In what universe is this a respectful behavior ?


I'm very conscious of the need for further optimization. But that is not the subject at hand. And you don't get to come into my thread and decide that the thread should be about something else. That is the very opposite of respectful.
And once again, this obvious lack of respect you have for anyone who wrote on this thread. As if they pointed the lack of optimization just because I did, and not because, for the experienced persons they are, it really seem to be the effective cause of your problem.


For example, continuing to suggest that IRAY is resorting to CPU rendering despite me repeatedly pointing out that I have CPU rendering disabled and have confirmed that the logs show the GPU is being used.
I only talked about the CPU once:
Be noted that this lack of optimization can also lead Daz to render everything relying only on the CPU, because the GPU RAM is too small.

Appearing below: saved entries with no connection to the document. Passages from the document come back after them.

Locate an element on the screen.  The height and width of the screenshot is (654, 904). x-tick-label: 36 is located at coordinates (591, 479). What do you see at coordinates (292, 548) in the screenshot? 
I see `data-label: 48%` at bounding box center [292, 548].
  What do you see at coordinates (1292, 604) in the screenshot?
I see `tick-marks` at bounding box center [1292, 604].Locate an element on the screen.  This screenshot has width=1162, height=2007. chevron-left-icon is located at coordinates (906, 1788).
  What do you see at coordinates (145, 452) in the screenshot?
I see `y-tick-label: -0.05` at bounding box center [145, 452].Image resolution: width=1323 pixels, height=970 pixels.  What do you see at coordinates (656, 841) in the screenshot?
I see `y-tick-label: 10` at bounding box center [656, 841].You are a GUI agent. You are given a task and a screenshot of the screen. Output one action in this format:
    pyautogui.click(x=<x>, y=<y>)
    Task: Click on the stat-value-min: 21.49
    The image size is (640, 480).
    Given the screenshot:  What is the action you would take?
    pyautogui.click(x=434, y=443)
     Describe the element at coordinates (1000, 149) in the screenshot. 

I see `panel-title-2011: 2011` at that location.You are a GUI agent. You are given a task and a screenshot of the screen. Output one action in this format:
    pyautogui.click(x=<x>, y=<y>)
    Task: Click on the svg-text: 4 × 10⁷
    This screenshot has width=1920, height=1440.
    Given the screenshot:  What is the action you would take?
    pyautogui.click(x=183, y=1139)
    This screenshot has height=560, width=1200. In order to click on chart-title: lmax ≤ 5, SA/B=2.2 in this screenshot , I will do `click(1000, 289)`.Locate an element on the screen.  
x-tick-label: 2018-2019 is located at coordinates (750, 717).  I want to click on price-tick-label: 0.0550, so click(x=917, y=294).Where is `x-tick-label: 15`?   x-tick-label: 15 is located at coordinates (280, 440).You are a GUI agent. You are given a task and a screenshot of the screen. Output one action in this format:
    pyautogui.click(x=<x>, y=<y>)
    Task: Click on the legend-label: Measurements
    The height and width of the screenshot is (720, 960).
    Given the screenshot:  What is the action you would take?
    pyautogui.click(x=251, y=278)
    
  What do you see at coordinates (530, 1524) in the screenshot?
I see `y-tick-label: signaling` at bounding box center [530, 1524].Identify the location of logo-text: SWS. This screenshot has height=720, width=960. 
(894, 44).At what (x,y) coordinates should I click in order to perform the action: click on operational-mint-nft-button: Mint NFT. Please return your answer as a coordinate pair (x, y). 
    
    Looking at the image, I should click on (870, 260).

What would also have a strong impact on the time needed to render the scene. But I doubt that it's the case here, the scene is too small to not fit on the 8GB of your RTX 3070.
But it wasn't to "[continue] to suggest that IRay is resorting to CPU rendering", but to explicitly say the opposite.

And I was just talking about a well know fact. If the whole scene don't fit in the GPU RAM, Daz will not magically generate more RAM, it will pass over its configuration and use the CPU, dot.


It's you people that have repeatedly rejected answers you didn't like.
Say the person who've, so far, rejected all the answer, stating that "it's not the problem".

I've been on this Earth since near to 50 years, and I past near to 35 years on forums (BBS before internet). I've seen thousands of people asking for help, just to discover that the problem wasn't at all what they thought it was ; it even happened to me, as for anyone else.
But no, you aren't one of those. You admit yourself that you don't have a single clue about what can be your issue, but there's one thing you're absolutely, totally, and definitively, sure about, the lack of optimization cannot be the issue you're facing. And you're sure about this even after having been explained, by more than one person, why and how it can effectively be at least part of the issue you're facing.

But you must be right, we are the ones rejecting the answer we don't like. It make no sense since we also are the ones answering, but you're surely right anyway.